Data extracted from a collection:

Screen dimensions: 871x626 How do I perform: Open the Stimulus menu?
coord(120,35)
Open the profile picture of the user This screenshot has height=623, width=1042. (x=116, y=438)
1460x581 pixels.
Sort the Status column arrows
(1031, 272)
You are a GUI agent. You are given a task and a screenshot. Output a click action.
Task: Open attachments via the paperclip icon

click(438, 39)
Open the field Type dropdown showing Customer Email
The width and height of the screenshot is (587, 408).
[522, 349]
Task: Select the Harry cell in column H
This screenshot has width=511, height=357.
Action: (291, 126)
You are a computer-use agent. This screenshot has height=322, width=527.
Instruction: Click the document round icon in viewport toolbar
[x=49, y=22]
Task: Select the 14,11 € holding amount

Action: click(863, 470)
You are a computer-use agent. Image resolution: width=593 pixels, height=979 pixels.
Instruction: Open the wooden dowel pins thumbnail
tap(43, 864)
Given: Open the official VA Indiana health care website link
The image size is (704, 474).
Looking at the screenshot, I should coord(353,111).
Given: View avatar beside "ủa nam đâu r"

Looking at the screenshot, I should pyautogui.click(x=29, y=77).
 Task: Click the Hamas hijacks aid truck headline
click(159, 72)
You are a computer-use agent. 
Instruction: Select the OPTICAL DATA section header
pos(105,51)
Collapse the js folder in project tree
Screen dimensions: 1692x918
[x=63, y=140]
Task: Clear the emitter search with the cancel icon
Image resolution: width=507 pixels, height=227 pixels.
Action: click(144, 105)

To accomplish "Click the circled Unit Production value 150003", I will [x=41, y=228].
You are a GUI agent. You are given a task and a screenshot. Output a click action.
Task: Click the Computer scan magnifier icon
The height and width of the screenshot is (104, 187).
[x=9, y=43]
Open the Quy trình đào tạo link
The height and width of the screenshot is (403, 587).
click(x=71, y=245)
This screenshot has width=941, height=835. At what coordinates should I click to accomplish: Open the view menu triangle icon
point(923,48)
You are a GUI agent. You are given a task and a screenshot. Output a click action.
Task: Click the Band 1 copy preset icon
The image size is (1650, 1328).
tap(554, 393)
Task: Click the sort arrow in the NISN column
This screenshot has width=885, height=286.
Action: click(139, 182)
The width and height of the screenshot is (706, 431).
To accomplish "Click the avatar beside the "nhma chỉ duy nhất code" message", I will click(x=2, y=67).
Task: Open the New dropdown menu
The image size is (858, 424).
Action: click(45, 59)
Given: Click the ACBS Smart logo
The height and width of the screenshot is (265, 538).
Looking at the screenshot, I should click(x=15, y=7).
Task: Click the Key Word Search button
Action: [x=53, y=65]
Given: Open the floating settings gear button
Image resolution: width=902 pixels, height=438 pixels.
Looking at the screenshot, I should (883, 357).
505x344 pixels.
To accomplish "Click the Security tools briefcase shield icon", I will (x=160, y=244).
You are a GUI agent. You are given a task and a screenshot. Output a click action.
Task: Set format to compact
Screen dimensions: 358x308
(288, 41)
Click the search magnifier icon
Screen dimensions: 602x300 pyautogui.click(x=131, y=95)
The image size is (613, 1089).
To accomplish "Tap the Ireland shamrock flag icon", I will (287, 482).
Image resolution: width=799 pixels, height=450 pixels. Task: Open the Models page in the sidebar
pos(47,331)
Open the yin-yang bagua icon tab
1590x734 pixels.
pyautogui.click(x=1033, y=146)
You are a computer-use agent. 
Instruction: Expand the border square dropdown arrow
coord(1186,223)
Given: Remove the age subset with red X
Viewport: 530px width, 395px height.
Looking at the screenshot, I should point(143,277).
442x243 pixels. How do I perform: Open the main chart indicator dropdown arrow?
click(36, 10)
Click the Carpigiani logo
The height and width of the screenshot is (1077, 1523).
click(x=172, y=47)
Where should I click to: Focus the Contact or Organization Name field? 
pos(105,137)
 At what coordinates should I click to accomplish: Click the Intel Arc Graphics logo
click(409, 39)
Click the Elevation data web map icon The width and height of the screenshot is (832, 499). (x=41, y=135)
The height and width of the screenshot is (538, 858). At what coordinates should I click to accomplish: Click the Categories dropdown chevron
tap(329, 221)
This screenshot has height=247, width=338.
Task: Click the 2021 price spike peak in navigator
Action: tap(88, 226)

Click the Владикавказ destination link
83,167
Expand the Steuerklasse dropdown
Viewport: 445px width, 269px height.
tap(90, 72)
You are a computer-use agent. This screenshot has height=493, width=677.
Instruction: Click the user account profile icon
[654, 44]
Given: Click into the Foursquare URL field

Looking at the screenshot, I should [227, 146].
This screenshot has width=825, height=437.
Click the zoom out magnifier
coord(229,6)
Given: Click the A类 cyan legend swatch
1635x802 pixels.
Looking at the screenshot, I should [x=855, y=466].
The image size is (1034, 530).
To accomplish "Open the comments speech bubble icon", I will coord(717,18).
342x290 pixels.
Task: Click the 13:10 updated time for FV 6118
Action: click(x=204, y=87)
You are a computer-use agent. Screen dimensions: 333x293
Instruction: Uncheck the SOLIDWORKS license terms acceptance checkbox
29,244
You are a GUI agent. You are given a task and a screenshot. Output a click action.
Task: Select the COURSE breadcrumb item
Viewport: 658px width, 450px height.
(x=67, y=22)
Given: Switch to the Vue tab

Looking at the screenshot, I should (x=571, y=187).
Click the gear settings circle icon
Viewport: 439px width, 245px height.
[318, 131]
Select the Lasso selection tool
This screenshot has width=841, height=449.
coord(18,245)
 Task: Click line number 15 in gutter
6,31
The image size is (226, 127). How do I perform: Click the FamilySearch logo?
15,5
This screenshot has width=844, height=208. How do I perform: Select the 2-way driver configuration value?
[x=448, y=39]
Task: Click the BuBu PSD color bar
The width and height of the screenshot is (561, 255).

■ What is required
Report, from the entries above, each line where "gear" is found.

■ Response area
Given: Open the floating settings gear button
Click the gear settings circle icon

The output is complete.